[PROBLEM TO SOLVE]: Every line from the one containing "The height and width of the screenshot is (285, 487)." to the end of the records below should be returned exactly; pictures are to be dropped.

[Stored dataset items]:
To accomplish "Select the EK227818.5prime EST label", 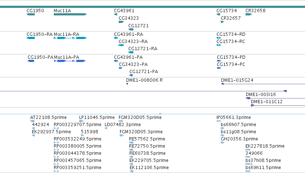I will [265, 146].
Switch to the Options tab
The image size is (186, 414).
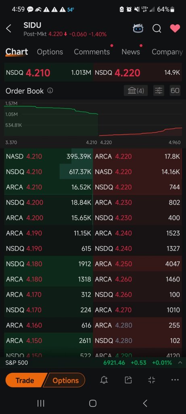50,52
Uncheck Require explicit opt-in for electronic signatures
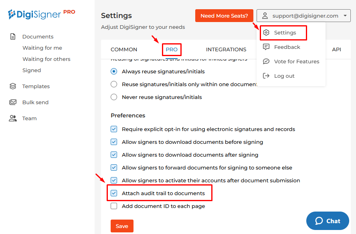The height and width of the screenshot is (234, 356). click(114, 129)
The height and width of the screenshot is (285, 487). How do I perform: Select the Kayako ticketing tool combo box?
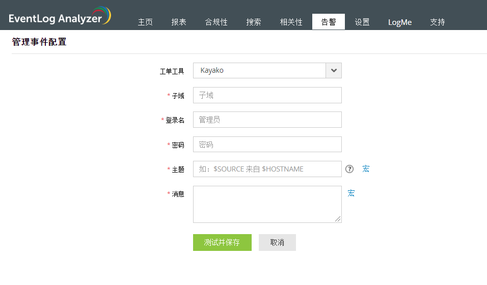click(x=259, y=71)
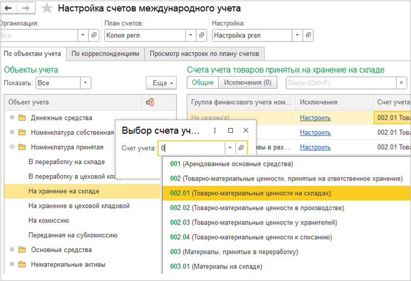Open 'Просмотр настроек по плану счетов' tab
Screen dimensions: 411x281
point(204,53)
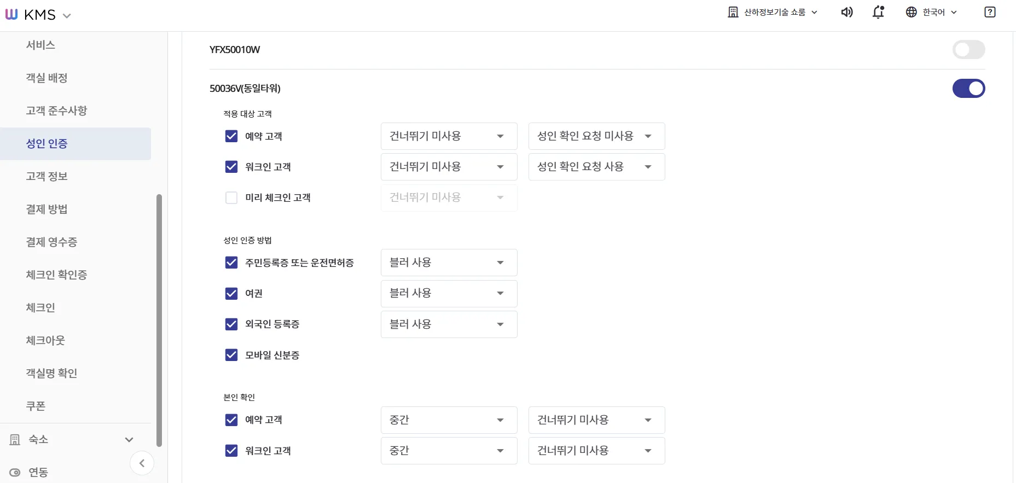
Task: Expand the 숙소 sidebar section
Action: pos(129,440)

[ANSWER AREA]:
The height and width of the screenshot is (285, 487). How do I perform: Select the Kayako ticketing tool combo box?
click(x=259, y=71)
Open 'Просмотр настроек по плану счетов' tab
Screen dimensions: 411x281
point(204,53)
Task: Expand the 숙소 sidebar section
Action: pos(129,440)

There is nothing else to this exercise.